How would Maria Montessori perceive technology in education?
Maria Montessori was a cutting-edge personality. She was the first female surgeon in Italy. She sought out and cited the most current research of the day. She insisted and proved that children in asylums, who were dismissed as uneducable, could, indeed, learn. She tipped the current notion that children were not ready to learn properly until they were ‘school age’ on its head, arguing that young children are, in fact, the most efficient learners in our communities. She personally developed a powerful series of pedagogical materials that transformed the field of education and endures over 100 years later.
In studying Montessori’s story and her own writing, there is good reason to believe that Maria Montessori would approach today’s technology with curiosity and openness. Would she integrate digital tools into her method of education? We believe that she would reject utilizing digital technology for its own sake, as well as digital tools that distract and interrupt children’s workflow, but that she would likely embrace tools that provide access to phenomena, places or people that would otherwise be impossible to access.
What might digital technology use look like in a Montessori primary environment?
For our youngest learners, digital tools would be minimal. Children under the age of 5 are engaged in an ongoing process of making sense of the world around them. They perceive and learn through their senses and as such, multi-dimensional materials that they can handle and manipulate are the best options for their learning. Montessori’s materials are second to none for the young child.
Yet, there are a few tools that fit well with the Montessori philosophy and could be included, such as the Merlin Bird ID app by Cornell. Children can use this app with the support of teachers to identify birds that frequent their outdoor learning spaces. The app takes the user through key questions about the bird, providing images to support the user in choosing responses. This process supports children’s development of the awareness of key scientific processes, vocabulary and concepts that would be much more difficult to access using handheld books.

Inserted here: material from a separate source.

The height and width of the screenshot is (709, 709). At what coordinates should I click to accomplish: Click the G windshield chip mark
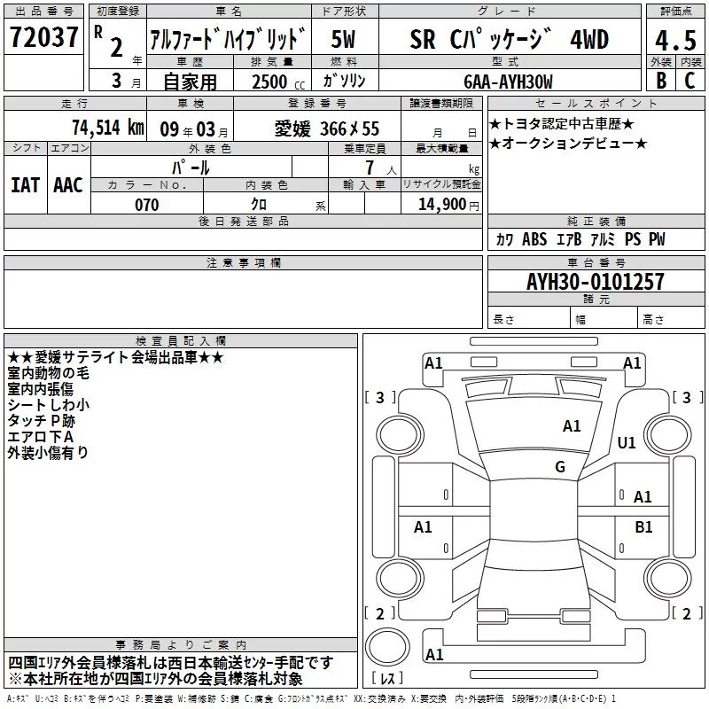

Another example is the use of Skype by 5-year-olds who, while working with Montessori’s geography materials, develop questions about the lives of people living in Asia. Tools like Skype can provide these children with real-time access to people and even other classes of children in Asia, resulting in a rich and meaningful learning exchange the surpasses what can be achieved by simply looking at photos of people living overseas.
How can digital technology be incorporated for older Montessori students?
Elementary and adolescent children are ready to explore coding. Given the prevalence of computers in our society, we believe that Montessori would support children developing a deep understanding about how these machines work. It is immensely helpful for children to understand not only that people tell computers what to do but to also understand how they do it.
Explorations of robotics and AI are also helpful learning opportunities for older children. Older children are also ready to utilize the research power of online search engines. Montessori educators have the opportunity to support children’s discernment and evaluation skills as they seek to determine what sources of information are reliable and what sources need to be triangulated or rejected.
What do grace and courtesy look like for users of digital tools?
There is a certain citizenship element when it comes to digital tools that we believe must be addressed within a Montessori education. The lessons of respect and peace that Montessori begins in the early years can be explored by older children as they consider how these ideas relate to digital citizenship.